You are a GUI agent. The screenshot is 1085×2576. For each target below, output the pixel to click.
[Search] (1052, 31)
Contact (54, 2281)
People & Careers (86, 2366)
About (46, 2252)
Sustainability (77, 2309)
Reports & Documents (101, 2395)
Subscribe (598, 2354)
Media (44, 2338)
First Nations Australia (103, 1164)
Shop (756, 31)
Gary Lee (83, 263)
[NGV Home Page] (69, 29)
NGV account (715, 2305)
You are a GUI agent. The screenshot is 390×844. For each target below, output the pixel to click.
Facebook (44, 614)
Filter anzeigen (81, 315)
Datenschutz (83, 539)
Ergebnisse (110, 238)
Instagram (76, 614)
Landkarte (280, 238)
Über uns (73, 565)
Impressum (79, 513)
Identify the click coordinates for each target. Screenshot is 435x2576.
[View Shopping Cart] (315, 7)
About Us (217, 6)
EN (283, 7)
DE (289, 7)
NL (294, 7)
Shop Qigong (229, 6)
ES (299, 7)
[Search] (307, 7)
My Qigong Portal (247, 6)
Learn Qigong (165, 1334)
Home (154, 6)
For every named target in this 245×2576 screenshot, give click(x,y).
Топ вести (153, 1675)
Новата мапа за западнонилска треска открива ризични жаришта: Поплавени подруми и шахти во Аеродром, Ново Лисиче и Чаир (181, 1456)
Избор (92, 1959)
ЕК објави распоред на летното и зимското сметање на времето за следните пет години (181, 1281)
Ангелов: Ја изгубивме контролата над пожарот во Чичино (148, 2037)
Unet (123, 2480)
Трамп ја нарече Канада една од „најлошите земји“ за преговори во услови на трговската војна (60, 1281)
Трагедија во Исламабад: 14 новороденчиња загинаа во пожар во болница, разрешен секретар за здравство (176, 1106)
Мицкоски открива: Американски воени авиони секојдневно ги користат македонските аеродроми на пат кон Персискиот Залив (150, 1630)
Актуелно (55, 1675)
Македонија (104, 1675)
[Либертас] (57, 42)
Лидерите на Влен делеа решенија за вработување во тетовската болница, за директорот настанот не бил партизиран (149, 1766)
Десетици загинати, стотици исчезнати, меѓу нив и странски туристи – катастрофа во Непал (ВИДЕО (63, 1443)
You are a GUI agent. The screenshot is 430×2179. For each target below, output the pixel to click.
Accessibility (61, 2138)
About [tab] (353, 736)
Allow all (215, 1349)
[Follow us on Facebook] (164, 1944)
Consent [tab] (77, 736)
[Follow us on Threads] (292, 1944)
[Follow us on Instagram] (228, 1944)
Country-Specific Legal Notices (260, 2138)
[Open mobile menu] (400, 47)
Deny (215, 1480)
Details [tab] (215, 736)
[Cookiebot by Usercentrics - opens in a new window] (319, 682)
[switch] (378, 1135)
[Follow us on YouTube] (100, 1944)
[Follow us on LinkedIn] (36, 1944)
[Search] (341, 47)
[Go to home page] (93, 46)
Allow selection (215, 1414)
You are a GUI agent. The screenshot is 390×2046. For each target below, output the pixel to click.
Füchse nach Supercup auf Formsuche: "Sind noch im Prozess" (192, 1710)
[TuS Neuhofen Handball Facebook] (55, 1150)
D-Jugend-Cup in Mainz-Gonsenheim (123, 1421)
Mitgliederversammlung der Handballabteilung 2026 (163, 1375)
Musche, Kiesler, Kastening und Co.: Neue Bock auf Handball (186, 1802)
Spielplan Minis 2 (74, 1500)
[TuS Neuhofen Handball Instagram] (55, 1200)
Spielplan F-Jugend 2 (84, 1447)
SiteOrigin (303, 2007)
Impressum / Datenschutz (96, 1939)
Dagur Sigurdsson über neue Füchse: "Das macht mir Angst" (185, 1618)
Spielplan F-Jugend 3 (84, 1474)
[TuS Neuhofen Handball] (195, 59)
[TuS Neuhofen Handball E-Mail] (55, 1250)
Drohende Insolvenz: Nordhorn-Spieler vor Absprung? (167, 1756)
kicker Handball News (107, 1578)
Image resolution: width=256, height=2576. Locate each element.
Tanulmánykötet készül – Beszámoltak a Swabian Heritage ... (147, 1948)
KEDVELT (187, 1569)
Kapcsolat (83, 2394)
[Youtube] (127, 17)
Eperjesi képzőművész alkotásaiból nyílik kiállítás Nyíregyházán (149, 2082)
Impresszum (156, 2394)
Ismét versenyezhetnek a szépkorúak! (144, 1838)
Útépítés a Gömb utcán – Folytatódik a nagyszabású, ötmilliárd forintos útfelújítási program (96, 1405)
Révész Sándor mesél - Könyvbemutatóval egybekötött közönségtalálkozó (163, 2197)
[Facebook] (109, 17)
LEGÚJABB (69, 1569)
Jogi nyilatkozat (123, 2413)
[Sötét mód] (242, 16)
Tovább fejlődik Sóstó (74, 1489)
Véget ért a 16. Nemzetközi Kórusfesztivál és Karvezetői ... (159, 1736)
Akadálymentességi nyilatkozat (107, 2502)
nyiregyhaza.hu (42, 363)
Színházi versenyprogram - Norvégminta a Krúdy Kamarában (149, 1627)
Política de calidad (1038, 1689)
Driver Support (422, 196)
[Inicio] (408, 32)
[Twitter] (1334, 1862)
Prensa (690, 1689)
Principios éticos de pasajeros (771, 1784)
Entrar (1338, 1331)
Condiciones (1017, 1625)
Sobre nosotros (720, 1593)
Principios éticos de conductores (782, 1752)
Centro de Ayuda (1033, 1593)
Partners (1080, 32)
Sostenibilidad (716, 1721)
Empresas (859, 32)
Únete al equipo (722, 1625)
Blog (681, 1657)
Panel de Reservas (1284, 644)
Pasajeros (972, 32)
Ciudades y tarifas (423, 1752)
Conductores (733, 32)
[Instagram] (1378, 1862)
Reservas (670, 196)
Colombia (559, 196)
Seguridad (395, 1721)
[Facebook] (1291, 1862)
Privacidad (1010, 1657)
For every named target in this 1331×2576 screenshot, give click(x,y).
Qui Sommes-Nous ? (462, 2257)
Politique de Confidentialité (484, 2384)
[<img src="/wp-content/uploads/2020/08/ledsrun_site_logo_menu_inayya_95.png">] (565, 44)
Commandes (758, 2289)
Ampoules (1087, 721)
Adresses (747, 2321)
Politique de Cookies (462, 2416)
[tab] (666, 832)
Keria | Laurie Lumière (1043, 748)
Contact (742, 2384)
++++++++++
WORK TO BE COMPLETED -
Go through the lines above and copy any that contain "Neuhofen".

TASK RESPONSE -
[TuS Neuhofen Handball Facebook] (55, 1150)
[TuS Neuhofen Handball Instagram] (55, 1200)
[TuS Neuhofen Handball] (195, 59)
[TuS Neuhofen Handball E-Mail] (55, 1250)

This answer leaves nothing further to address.